REDWOOD CITY, California – The search for Miss Earth Philippines-USA is underway and beautiful young women from different parts of America and even from other parts of the world are set to compete on November 2 at 5 p.m. at the San Ramon Performing Arts Center in San Ramon, California.
The winner will get to represent Filipino-Americans in the Miss Philippines Earth pageant to be held in December.
Some of the contestants said what drew them to the pageant is its focus on caring and preserving the environment.
"I want to tackle on preserving the rainforest, since a lot of it is being taken down," contestant Hanna Tolentino, a 16-year old from Denver said.
"I want to focus on the whole environment, particularly recycling and sustainability," Carmen Baena, a 20-year old from Sydney, Australia added.
21-year old Estephanie Laxamana from South San Francisco, California stated, "Recycling and promoting awareness on helping our environment — that’s a very beautiful undertaking."
Another contestant, Angelica Galindez, wants to redefine beauty.
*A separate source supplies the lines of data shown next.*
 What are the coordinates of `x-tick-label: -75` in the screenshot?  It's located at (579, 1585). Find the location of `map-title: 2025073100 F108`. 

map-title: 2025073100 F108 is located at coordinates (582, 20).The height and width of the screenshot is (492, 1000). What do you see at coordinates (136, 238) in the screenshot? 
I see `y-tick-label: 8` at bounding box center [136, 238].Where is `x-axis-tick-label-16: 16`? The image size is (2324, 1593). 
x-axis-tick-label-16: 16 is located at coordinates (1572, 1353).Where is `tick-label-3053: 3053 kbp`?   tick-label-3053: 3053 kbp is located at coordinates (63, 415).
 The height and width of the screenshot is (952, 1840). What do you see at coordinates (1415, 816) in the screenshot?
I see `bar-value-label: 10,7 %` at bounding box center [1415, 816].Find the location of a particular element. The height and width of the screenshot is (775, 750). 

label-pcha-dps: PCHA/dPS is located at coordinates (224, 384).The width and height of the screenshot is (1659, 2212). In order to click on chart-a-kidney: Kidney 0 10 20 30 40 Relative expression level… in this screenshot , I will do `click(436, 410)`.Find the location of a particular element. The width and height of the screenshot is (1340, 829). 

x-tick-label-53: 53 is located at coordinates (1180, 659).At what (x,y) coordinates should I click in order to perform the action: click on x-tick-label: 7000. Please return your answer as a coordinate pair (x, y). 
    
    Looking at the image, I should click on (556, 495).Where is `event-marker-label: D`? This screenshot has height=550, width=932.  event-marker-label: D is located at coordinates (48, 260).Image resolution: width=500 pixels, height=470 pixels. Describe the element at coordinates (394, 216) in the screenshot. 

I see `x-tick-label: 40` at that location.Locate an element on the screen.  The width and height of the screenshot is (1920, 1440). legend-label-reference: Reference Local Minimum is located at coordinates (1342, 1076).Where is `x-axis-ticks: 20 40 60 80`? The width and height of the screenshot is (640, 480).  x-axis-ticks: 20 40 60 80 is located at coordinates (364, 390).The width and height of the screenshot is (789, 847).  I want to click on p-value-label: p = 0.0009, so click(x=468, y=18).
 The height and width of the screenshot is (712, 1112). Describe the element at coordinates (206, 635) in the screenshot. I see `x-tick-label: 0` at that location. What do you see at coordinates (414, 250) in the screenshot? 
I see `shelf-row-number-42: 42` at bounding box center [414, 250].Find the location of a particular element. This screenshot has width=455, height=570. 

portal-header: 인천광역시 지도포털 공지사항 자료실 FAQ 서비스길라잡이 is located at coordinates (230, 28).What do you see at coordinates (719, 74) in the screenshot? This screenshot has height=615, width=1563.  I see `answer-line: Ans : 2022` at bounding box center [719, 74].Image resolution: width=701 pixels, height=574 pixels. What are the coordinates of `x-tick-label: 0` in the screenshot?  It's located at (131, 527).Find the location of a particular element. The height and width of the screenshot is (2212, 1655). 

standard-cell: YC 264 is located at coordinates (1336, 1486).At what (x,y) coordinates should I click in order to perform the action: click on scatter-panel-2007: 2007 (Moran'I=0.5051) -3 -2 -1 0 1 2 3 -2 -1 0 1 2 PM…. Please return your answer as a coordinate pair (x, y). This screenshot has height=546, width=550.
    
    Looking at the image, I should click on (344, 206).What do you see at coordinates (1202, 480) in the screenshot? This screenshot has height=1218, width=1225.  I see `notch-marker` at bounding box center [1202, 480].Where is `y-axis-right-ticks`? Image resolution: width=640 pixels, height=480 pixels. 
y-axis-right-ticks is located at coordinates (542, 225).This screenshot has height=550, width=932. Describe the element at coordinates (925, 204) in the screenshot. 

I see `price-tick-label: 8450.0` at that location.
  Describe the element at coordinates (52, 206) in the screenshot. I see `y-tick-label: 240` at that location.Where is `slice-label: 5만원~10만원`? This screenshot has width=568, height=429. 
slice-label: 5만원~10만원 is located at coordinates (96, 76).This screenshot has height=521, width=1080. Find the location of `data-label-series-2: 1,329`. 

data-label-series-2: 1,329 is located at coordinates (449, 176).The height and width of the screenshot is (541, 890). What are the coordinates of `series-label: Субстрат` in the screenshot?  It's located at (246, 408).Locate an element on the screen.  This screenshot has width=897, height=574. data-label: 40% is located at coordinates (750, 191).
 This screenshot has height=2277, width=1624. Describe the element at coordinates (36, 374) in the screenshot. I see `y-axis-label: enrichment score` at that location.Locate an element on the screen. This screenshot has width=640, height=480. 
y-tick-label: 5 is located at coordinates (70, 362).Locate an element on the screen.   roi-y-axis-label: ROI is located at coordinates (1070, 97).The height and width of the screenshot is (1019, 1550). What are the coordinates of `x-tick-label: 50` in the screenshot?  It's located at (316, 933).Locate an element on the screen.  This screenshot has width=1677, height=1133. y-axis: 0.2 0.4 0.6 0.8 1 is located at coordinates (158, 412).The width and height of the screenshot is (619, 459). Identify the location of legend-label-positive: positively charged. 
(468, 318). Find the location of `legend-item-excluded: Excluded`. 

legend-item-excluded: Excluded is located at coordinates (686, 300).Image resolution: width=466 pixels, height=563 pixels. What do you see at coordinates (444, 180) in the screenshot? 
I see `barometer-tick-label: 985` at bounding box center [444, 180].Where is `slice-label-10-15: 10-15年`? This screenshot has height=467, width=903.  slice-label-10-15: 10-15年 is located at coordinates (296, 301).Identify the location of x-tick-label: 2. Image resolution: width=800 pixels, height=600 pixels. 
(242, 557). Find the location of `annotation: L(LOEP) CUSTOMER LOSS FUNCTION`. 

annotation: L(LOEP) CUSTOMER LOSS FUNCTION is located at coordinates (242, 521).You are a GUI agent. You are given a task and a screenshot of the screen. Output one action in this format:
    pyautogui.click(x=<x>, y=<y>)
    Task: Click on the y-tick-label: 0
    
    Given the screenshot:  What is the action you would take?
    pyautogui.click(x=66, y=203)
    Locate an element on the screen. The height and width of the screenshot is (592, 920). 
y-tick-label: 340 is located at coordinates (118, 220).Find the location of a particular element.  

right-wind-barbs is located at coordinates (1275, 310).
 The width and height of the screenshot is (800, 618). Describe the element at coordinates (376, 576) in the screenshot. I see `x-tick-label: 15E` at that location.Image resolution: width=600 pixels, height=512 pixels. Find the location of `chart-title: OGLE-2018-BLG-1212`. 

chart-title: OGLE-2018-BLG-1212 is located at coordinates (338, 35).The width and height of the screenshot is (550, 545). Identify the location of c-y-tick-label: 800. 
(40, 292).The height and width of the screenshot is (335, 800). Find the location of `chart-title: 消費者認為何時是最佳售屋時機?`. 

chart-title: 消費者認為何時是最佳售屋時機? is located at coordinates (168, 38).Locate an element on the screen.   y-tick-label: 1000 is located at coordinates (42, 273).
The 19-year old, who was born and raised in San Francisco is completely bald and does not plan on wearing any wig during the pageant.
Like any other young girl, she said she considered her long hair her crowning glory. But when she was 15, an aunt noticed she was balding.
She was diagnosed with alopecia areata, a type of hair loss that happens when the immune system mistakenly attacks hair follicles, which is where hair growth begins.
For years, she had to get injections to her head and had to take steroids.
"One day, I finally got the courage to say, ''I'm done!'. And then I got a wig. But that started to irritate my head. So I came home one day from high school and said, 'Just shave it off'.”
Galindez has the rarest form of alopecia. She is among the 10% of people with this condition that may never regrow hair.
“When I turned 15, it was just my head. And after that, I started gradually losing my eyebrows, my eyelashes — my whole body hair,” she shared.
She admitted being bullied in high school for her looks. Kids called her sick, a cancer patient. She pointed out, "At first, I was ashamed. But I went through all that pain and it's made me grow."
What's ironic is that Galindez, who is now based in Utah, works as a hairstylist. She said she wants to serve as an inspiration, not just to her clients, but to other young girls, especially those afflicted with alopecia.
Galindez sends them this message: "You can just be yourself, in whatever shape or form."